For now, the indicator remains in “neutral” territory. What does this mean for returns?

Analysts noted that when the indicator was at or below its current level, subsequent 12-month returns were positive 89% of the time. While encouraging, they observed that the indicator’s current reading is in line with 12-month returns of just 6%, well below the 12-month average forecast of 14% since the end of the crisis. Global Financial 2008, adding the standard Caution, past performance is no guarantee of future results

Analysts said investors would be better served by focusing on areas sensitive to the real economy, including cyclical and value stocks, beneficiaries of capital expenditures and small caps as President Joe Biden attempts to implement its $ 2 trillion infrastructure spending plan.
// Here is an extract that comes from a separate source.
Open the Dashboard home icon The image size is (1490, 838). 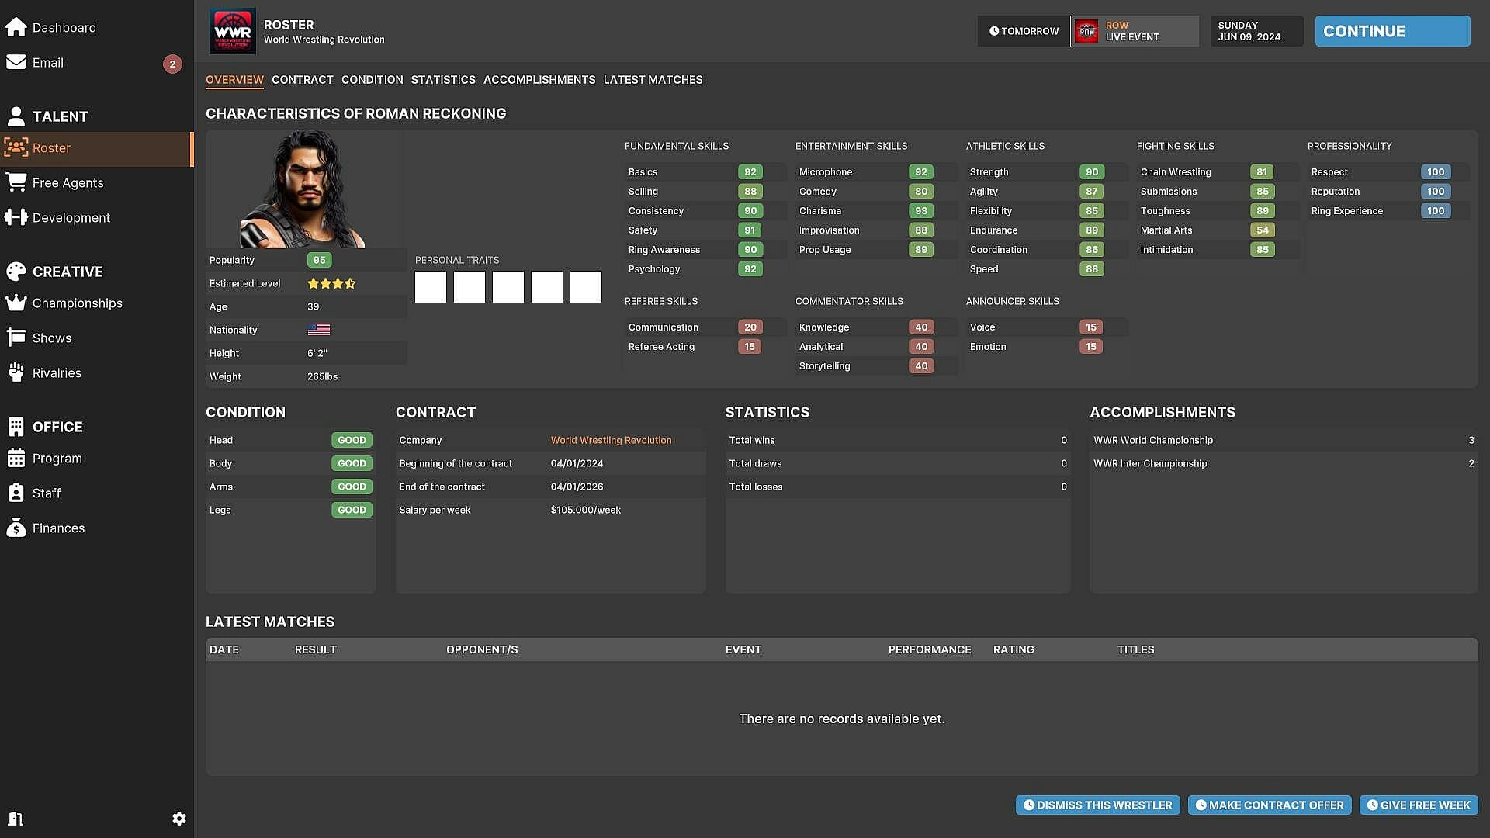tap(16, 27)
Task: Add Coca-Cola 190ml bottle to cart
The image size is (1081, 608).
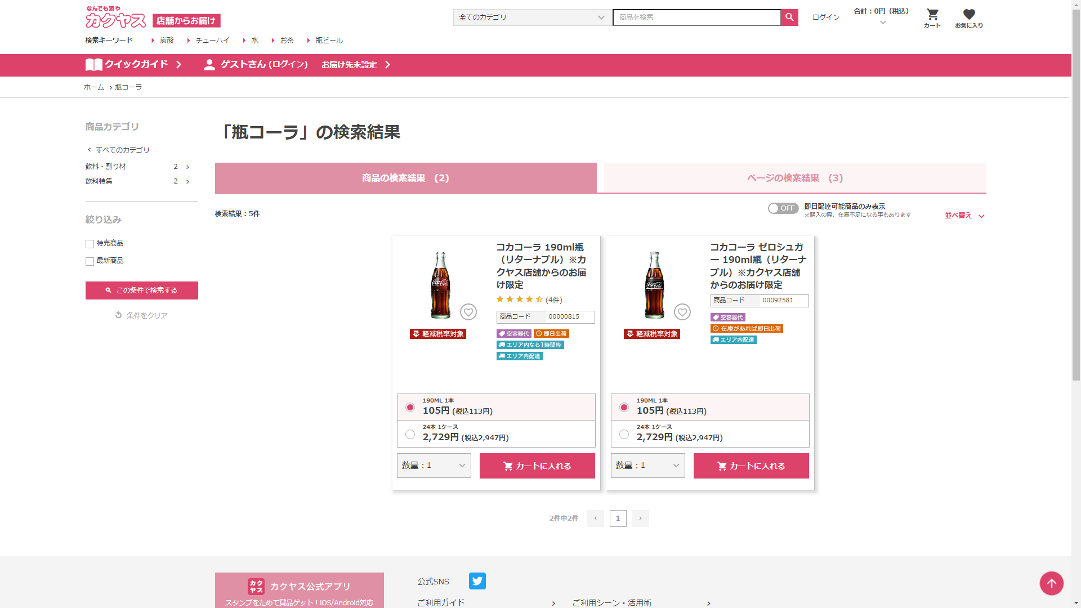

“But that’s not all blue sky. The market already appears to be planning for further stimulus and the focus is on repayment (ie higher taxes), ”they warned. “Today’s valuations are signaling anemic long-term returns and rising rates are also a headwind for income investors, who have piled up on equities amid low rates, and on margin margins. companies. “

They also see room for maneuver for a resumption of volatility in the second half of the year. That said, “staying invested is an underrated way to avoid losses,” they wrote, focusing on fundamentals rather than momentum and winning positioning factors in the long run. A focus on quality stocks, which are “cheap and overlooked” can also provide a hedge against volatility, they said.